Menurut teori “labeling”, cap yang diberikan pada seseorang dapat membentuk persepsi diri, mempengaruhi interaksi sosial, dan bahkan menentukan arah perilaku di masa depan. Dengan kata lain, label bukan sekadar kata, melainkan konstruksi psikologis yang mempengaruhi identitas diri seorang anak.

Anak sedang berada dalam fase pencarian identitas dan pembentukan konsep diri. Konsep diri ini sebagian besar terbentuk melalui interaksi sosial, khususnya melalui “significant others” seperti orang tua dan guru. Apabila anak terus-menerus menerima label negatif, mereka dapat menginternalisasi label tersebut sebagai bagian dari identitasnya.

Anak yang berulang kali disebut “pemalas” akhirnya bisa percaya bahwa dirinya memang tidak mampu berusaha, lalu berhenti mencoba. Inilah yang oleh psikologi disebut sebagai fenomena “self-fulfilling prophecy”, ketika keyakinan orang lain yang diinternalisasi anak justru membuat perilakunya selaras dengan label tersebut.
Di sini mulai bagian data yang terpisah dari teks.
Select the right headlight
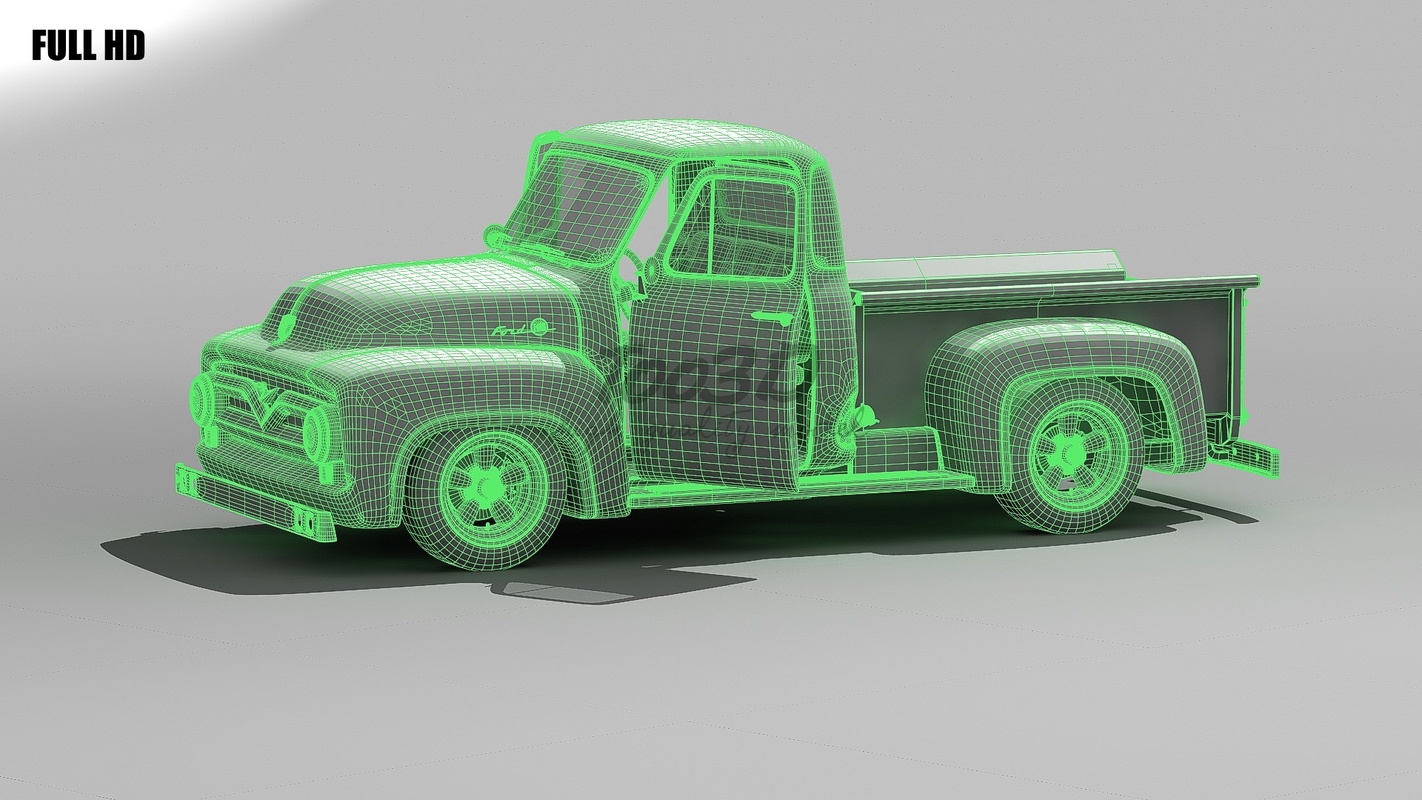coord(316,433)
Jika anak merasa tidak kompeten karena terus dilabeli “bodoh” atau “tidak bisa diandalkan”, maka motivasi intrinsiknya akan menurun drastis. Anak lebih rentan mengalami “learned helplessness”, keadaan di mana individu berhenti berusaha karena merasa apa pun yang dilakukan tidak akan mengubah hasil.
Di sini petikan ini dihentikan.